Madrid se ha convertido en el motor indiscutible del turismo de lujo en Europa. Los datos del último informe 'Turismo de alto impacto y sostenibilidad en Madrid', elaborado por la red de agencias de élite Virtuoso para Madrid Destino, confirman un cambio de paradigma estructural: el viajero internacional de alto valor ya genera un impacto económico de 980 euros diarios en la capital.
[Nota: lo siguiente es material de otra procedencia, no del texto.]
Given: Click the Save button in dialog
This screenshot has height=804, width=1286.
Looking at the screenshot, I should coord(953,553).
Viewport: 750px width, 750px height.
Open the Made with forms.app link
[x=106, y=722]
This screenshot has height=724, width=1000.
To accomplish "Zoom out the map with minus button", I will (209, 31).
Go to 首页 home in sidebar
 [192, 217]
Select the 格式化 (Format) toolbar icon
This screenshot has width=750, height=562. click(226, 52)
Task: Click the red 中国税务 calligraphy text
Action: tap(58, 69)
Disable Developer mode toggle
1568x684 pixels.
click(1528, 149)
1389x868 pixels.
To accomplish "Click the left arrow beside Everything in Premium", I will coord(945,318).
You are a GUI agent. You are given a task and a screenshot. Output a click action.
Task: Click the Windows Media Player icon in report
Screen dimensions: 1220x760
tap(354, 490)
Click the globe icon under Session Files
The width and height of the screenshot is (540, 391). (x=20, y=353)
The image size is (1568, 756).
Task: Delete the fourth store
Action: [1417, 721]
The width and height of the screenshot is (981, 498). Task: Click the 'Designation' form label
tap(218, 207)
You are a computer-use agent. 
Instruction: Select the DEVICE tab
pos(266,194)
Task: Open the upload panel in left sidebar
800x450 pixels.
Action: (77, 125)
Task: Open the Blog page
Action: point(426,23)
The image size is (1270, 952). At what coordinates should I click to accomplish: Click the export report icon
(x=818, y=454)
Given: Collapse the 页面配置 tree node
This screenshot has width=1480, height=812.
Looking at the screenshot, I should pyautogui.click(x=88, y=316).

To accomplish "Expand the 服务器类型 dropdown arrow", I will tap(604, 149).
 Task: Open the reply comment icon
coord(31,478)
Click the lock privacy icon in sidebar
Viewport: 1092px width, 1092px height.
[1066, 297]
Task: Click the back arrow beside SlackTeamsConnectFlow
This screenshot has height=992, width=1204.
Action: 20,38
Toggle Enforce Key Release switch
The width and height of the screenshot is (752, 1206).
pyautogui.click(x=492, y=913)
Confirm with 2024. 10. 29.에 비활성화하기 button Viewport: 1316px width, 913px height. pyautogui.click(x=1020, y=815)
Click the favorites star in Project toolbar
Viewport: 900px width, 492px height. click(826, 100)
Este perfil de visitante no solo gasta más, sino que se queda más tiempo. Con una estancia media de siete días —frente a los cinco del turista convencional— el gasto total por viaje se dispara hasta los 10.183 euros. Para ponerlo en perspectiva, este turista premium inyecta en la economía local 2,4 veces más capital que el viajero medio (que gasta unos 6.253 euros por estancia), consolidando a la región como un refugio de rentabilidad y excelencia en un momento de debate sobre la saturación del turismo de masas.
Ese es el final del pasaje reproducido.